Но приехали из Сибири «вожди»: Каменев, Сталин, Муранов. Они отстранили Молотова от руководства «Правдой». «День выхода первого номера преобразованной „Правды“ — 15 марта — был днем оборонческого ликования. Весь Таврический дворец, начиная от дельцов комитета Государственной думы до самого сердца революционной демократии — исполнительного комитета Советов — был преисполнен одной новостью: победой умеренных, благоразумных большевиков над крайними». «Когда этот номер „Правды“ был получен на заводах, там он вызвал полное недоумение среди членов нашей партии и у сочувствовавших нам и язвительное удовольствие у наших противников… Негодование в районах было огромное, а когда пролетарии узнали, что „Правда“ была захвачена приехавшими из Сибири тремя бывшими руководителями, то потребовали исключения их из партии». Так рассказывает один из оттесненных «левых», будущий вождь рабочей оппозиции, Шляпников. В его рассказе есть одно только преувеличение: лишь очень небольшая часть партийной массы и еще меньшая часть рабочих были настроены «лево». Революционная улица еще не осознала себя. Оборонческие настроения в ней были сильны. И Каменев, Сталин, Муранов шли по течению и могли не бояться угроз исключения из партии.

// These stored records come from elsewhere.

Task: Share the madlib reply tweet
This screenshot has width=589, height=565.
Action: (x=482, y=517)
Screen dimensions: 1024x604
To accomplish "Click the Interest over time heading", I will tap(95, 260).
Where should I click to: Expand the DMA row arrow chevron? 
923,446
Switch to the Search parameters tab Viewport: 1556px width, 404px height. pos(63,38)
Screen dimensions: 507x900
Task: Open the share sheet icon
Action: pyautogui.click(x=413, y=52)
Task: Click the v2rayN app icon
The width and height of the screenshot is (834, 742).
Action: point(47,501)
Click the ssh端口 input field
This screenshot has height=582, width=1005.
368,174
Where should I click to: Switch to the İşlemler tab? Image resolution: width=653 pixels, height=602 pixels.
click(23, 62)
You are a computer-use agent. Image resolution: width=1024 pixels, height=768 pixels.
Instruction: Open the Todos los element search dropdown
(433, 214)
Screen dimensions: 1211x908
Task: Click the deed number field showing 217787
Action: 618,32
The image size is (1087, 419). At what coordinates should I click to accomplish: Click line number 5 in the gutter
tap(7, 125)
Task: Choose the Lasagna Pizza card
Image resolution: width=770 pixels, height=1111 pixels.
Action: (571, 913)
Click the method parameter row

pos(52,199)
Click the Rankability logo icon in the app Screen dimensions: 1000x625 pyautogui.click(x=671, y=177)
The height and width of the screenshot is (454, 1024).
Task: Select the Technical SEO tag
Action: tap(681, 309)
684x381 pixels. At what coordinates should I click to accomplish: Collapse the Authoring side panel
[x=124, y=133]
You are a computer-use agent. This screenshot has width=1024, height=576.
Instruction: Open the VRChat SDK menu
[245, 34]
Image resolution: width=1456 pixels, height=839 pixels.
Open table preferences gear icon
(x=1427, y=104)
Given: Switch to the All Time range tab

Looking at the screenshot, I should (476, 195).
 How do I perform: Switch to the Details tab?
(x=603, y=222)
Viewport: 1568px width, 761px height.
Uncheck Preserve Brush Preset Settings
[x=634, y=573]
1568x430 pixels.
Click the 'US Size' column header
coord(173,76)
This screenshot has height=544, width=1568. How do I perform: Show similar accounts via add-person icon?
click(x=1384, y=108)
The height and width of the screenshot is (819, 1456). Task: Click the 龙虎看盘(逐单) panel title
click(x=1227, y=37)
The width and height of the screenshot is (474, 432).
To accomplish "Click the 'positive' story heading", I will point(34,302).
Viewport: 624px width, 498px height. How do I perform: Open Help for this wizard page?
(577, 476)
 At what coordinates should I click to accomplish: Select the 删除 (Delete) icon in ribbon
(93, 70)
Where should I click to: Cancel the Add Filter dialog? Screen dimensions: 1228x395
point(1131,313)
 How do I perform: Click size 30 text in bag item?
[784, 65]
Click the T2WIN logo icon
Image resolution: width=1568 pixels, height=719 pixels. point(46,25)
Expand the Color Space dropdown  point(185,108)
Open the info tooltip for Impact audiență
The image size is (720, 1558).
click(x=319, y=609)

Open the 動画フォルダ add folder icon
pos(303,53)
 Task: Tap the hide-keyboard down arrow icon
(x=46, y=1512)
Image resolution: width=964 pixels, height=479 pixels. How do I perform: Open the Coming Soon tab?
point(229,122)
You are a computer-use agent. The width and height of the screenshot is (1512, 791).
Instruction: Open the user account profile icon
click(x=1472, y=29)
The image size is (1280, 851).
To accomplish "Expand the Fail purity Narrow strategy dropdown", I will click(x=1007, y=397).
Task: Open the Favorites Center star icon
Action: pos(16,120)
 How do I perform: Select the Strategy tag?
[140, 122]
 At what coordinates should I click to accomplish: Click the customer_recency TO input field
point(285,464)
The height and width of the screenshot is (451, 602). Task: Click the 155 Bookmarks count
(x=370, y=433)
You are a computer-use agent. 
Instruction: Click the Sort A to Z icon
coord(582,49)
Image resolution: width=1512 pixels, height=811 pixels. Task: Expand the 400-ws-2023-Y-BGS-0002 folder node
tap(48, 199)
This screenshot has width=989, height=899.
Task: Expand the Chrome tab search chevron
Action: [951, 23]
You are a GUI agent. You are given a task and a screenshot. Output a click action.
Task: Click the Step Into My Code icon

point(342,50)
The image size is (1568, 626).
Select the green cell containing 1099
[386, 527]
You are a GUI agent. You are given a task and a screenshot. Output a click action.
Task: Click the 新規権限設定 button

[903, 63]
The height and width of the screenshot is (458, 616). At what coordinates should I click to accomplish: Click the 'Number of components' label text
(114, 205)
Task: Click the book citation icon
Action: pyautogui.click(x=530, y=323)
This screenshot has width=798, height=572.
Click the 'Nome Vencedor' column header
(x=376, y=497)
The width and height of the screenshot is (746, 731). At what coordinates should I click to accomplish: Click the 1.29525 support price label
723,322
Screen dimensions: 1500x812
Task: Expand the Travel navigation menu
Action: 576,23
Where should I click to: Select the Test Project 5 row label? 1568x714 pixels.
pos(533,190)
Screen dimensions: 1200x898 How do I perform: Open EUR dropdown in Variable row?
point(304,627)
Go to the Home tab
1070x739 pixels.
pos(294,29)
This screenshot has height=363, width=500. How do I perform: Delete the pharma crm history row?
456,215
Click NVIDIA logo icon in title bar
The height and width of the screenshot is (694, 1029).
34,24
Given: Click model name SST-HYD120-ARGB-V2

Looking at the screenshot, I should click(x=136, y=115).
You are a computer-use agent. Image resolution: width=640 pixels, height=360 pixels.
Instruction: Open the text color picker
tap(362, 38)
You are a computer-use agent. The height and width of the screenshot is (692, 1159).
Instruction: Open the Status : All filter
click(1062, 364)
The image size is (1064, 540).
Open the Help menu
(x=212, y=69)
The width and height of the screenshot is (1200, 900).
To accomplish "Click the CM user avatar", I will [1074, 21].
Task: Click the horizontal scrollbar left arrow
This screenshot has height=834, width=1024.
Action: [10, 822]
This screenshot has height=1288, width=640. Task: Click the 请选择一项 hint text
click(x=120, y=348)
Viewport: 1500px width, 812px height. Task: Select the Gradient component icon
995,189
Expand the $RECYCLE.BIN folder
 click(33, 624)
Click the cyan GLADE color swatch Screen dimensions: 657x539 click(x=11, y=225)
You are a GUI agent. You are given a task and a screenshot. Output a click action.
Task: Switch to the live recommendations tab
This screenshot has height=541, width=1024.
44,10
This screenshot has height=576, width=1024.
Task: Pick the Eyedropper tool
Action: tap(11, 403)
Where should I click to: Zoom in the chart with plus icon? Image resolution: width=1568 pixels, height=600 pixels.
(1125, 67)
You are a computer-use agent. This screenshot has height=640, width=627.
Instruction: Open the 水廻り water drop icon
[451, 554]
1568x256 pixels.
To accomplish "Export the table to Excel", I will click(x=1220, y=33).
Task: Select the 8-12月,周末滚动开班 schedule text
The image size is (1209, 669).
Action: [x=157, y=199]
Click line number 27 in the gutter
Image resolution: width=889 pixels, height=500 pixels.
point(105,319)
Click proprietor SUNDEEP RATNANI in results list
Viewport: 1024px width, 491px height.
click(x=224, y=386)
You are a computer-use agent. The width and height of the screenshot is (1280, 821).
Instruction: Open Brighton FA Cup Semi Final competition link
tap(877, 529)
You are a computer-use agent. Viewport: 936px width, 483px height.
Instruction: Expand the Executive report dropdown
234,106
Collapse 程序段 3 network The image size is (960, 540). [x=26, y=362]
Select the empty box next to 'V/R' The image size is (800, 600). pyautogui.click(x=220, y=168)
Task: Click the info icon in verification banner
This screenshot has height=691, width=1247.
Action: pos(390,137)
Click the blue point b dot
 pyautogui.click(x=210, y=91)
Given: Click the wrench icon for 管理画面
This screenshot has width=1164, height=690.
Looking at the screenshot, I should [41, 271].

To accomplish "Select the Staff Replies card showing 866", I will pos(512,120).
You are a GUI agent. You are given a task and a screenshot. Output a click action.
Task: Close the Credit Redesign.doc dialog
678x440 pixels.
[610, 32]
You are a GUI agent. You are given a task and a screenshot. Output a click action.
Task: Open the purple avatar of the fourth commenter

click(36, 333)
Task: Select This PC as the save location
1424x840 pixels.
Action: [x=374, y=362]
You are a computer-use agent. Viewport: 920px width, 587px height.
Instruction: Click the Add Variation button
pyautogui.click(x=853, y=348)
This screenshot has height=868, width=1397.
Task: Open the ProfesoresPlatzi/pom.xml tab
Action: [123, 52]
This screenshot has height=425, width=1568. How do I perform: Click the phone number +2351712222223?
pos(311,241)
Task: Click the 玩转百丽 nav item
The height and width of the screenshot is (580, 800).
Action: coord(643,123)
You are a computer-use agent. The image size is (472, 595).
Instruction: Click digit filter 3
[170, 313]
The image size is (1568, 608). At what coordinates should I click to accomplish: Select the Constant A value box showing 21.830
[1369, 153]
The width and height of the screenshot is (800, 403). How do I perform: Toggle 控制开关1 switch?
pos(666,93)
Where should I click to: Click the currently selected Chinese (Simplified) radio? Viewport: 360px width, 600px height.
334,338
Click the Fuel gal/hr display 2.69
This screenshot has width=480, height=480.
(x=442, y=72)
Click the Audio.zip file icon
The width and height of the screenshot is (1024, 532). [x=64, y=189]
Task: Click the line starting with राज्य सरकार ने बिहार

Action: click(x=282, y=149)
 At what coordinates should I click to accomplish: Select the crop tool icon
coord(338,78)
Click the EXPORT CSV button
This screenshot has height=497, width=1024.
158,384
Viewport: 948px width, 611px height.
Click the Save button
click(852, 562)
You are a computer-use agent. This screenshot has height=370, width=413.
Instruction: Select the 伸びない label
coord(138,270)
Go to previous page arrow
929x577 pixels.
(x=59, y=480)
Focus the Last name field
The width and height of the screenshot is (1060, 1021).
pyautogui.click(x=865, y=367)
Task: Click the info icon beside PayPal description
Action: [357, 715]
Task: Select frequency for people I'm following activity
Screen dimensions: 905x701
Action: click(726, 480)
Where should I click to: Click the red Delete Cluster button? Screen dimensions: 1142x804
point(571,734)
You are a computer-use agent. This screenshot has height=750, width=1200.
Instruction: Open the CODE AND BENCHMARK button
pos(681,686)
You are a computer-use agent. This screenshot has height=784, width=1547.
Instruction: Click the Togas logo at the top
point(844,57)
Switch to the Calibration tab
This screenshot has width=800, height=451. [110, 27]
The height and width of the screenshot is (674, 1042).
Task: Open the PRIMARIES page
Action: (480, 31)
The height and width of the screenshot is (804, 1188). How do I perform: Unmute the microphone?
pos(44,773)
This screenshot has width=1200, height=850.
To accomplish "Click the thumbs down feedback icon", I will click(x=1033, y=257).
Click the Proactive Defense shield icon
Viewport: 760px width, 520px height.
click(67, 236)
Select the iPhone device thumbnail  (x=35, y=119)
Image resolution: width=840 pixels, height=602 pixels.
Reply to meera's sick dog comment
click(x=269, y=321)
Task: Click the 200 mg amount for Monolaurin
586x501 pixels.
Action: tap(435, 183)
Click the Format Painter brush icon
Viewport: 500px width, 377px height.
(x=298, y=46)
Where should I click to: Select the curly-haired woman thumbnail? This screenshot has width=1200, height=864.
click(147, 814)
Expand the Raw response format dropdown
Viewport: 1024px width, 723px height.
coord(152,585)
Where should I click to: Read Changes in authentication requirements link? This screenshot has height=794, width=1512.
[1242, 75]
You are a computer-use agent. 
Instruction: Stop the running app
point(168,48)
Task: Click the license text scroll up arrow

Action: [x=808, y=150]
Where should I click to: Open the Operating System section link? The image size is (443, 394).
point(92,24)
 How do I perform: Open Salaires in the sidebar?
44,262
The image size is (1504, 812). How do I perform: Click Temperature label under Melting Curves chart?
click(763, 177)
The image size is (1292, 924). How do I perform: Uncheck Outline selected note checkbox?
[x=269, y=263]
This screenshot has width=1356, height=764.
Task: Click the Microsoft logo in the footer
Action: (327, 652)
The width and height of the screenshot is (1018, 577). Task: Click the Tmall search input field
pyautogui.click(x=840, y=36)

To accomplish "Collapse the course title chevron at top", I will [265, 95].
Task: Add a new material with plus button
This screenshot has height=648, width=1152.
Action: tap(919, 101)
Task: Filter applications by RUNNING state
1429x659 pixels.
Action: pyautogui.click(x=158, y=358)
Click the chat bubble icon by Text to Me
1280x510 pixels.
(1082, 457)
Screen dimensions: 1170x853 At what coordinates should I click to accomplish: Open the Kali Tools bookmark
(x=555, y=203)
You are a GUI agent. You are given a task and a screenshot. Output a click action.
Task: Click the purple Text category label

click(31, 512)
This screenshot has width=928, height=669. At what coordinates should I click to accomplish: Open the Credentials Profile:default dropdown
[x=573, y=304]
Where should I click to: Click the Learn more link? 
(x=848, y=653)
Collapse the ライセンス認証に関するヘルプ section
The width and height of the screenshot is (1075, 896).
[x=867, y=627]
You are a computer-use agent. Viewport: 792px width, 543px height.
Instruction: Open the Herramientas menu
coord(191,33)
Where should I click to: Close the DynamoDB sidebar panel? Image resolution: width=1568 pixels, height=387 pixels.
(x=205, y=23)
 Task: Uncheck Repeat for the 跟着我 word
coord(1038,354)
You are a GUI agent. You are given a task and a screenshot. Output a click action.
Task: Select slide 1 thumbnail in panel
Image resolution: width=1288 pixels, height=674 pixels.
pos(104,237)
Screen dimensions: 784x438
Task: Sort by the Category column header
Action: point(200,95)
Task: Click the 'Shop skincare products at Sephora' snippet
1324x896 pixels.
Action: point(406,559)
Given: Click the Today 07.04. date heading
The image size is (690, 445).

Как нельзя лучше подходил Каменев для роли «вождя» временно победившего в партии болота. Он был типичным героем безвременья. Он был человек без хребта, плоть от плоти, кровь от крови меньшевизма. В партии он всегда представлял меньшевистские течения. Стойкостью никогда не отличался. Еще во время войны он успел полуотречься от своих идей. Когда в Сибирь пришли первые вести о революции и когда там еще думали, что императором будет Михаил, Каменев поспешил от лица собрания местной буржуазии, на котором он председательствовал, приветствовать первого конституционного монарха. Потом так же горячо приветствовал Временное правительство. Вернувшись и войдя в Исполнительный комитет Советов, он там всем видом своим показывал, что ему даже немного стыдно представлять такую неприличную партию, как большевиков, но он сделает все, чтобы их образумить. Он готов был на любые уступки, лишь бы заключить выгодный компромисс и хоть краешком сесть у власти. В рабочей среде, в большевистских низах его никогда не любили. Вокруг его имени ходили мрачные слухи о связи его с царской охранкой. Но зато «старые большевики» верхушки партии видели в нем в эти дни безвременья как раз того человека, который был им нужен. Вокруг него группировались и Рыков со своими людьми в Москве, и Калинин. К нему же с первых дней по приезде в Россию примкнул изменивший Ленину Зиновьев. Словом, в те дни наметились уже линии и люди будущих «оппозиций» в партии.

Сталин, хотя и шел за Каменевым, но неуверенно, безынициативно, бездейственно. Он дал втянуть себя в политику соглашательства, но не мог играть в ней большой роли: это претило его действенной и твердой натуре. Поэтому он как-то застыл.